▶ [AIM OF THE TASK]:
Copy out, word for word, the stretch of the material below from the line containing "Clear the 采购合同号" through the end of the material.

▶ [RECORDS FOR THE TASK]:
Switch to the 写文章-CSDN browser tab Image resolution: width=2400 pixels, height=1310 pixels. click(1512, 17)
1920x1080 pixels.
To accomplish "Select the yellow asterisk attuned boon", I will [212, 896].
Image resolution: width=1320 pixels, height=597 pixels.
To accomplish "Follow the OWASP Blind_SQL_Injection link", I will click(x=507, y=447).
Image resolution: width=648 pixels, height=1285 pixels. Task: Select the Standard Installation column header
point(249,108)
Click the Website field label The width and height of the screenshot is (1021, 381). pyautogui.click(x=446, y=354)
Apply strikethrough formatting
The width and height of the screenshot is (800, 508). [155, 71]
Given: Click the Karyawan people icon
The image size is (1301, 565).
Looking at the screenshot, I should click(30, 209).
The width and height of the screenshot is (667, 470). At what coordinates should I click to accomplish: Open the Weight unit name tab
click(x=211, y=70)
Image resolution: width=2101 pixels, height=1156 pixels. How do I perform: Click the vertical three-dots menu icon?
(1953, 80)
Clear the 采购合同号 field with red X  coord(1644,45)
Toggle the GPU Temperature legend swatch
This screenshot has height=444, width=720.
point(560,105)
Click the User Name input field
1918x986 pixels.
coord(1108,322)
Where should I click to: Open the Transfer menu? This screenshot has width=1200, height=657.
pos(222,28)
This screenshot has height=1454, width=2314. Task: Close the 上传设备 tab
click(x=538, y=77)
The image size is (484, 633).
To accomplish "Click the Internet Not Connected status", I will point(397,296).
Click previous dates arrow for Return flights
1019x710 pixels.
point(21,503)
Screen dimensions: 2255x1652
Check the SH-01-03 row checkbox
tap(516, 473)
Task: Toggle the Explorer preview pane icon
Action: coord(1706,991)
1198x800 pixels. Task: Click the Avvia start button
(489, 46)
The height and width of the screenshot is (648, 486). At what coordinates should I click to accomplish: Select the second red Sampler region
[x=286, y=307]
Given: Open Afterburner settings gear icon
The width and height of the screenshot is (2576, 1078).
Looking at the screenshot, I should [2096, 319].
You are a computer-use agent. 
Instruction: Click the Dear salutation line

▶ [WRITTEN RESPONSE]:
Clear the 采购合同号 field with red X  coord(1644,45)
Toggle the GPU Temperature legend swatch
This screenshot has height=444, width=720.
point(560,105)
Click the User Name input field
1918x986 pixels.
coord(1108,322)
Where should I click to: Open the Transfer menu? This screenshot has width=1200, height=657.
pos(222,28)
This screenshot has height=1454, width=2314. Task: Close the 上传设备 tab
click(x=538, y=77)
The image size is (484, 633).
To accomplish "Click the Internet Not Connected status", I will point(397,296).
Click previous dates arrow for Return flights
1019x710 pixels.
point(21,503)
Screen dimensions: 2255x1652
Check the SH-01-03 row checkbox
tap(516, 473)
Task: Toggle the Explorer preview pane icon
Action: coord(1706,991)
1198x800 pixels. Task: Click the Avvia start button
(489, 46)
The height and width of the screenshot is (648, 486). At what coordinates should I click to accomplish: Select the second red Sampler region
[x=286, y=307]
Given: Open Afterburner settings gear icon
The width and height of the screenshot is (2576, 1078).
Looking at the screenshot, I should [2096, 319].
You are a computer-use agent. 
Instruction: Click the Dear salutation line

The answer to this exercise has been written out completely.